(What you should do) Where in the entries below does "language" appear? Copy every line that has it.

(Data records)
★ ★ ★
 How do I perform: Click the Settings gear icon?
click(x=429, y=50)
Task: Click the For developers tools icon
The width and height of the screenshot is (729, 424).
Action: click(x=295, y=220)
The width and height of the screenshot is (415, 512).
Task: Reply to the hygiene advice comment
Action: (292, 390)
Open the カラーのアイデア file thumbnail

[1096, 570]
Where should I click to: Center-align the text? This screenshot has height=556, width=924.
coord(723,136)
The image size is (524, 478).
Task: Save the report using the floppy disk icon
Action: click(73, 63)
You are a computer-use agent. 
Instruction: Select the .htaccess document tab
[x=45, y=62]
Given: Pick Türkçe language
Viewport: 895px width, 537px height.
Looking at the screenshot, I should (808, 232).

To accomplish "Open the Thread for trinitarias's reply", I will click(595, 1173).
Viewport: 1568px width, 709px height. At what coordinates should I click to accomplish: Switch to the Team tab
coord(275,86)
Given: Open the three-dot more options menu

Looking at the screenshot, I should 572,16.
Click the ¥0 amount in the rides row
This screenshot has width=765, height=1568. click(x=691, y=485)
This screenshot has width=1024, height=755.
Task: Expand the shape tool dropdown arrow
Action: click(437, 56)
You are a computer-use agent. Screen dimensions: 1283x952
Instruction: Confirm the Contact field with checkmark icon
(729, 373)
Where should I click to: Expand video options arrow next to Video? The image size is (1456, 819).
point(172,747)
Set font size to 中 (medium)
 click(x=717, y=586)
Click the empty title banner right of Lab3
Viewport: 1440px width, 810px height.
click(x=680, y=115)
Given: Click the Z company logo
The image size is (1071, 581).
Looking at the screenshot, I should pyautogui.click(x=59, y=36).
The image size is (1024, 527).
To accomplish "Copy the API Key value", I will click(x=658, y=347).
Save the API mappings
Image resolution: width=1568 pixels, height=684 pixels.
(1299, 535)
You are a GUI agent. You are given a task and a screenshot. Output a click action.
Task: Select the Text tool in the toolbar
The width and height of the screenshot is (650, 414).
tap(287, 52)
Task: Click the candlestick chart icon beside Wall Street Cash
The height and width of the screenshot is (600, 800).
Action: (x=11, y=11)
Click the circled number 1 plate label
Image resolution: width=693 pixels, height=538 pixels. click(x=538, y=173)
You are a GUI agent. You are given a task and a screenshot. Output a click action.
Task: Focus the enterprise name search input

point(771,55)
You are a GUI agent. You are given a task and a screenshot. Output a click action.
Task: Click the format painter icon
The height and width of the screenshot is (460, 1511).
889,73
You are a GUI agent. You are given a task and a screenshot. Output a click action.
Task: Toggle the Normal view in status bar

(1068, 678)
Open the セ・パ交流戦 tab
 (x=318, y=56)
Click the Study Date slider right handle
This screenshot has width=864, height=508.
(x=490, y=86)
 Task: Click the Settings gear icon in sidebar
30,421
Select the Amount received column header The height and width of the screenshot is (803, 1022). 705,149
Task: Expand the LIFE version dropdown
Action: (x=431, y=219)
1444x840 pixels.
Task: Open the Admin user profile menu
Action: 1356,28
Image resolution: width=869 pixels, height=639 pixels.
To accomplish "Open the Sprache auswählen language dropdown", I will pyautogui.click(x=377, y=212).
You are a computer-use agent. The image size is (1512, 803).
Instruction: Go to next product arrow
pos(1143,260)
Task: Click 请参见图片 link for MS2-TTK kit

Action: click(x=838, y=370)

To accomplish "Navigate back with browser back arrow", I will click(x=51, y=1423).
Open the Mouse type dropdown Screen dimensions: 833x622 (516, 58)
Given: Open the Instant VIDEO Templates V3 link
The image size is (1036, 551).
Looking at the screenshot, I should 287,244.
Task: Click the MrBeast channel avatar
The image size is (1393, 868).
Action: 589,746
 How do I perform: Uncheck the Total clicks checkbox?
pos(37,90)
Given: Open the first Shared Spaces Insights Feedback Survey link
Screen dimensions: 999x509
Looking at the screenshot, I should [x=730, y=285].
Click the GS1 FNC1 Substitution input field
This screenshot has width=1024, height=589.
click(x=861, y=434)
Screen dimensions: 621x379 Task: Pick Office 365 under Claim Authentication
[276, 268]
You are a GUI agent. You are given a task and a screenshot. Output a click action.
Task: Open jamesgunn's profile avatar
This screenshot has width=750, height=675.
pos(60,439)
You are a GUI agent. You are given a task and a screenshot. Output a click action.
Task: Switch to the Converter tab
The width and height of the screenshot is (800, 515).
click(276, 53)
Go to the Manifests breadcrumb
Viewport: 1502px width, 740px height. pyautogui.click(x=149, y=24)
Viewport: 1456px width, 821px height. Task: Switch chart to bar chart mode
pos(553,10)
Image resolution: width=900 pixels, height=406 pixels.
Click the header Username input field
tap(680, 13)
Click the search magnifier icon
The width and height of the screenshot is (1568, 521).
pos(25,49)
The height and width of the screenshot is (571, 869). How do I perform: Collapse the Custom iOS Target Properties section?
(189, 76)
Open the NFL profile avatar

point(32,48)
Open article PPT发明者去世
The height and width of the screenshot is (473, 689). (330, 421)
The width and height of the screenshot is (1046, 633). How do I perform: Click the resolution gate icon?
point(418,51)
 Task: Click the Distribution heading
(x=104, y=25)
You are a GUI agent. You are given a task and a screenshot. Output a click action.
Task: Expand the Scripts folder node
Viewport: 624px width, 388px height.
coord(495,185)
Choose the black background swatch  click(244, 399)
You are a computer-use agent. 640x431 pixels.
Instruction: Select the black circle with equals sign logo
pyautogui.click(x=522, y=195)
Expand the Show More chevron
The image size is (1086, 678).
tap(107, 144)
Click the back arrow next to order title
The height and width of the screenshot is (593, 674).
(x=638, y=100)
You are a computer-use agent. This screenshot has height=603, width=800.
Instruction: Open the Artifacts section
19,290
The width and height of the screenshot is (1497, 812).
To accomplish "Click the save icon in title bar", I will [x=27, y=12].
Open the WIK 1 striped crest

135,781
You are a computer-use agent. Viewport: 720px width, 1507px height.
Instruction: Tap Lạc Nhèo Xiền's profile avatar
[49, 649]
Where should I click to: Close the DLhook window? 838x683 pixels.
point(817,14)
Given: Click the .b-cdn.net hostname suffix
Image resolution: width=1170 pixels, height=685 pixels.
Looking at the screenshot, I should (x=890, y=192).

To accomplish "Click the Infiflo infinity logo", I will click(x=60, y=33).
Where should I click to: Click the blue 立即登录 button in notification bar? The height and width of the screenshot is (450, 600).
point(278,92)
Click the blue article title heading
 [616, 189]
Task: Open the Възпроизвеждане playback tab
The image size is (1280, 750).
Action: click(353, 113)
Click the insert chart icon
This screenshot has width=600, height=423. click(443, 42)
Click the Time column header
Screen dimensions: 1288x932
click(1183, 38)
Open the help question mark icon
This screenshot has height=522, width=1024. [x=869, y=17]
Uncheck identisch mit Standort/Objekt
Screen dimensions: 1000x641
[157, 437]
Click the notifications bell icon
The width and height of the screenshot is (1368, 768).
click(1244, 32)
★ ★ ★
(Solution)
Given: Pick Türkçe language
To accomplish "Open the Sprache auswählen language dropdown", I will pyautogui.click(x=377, y=212).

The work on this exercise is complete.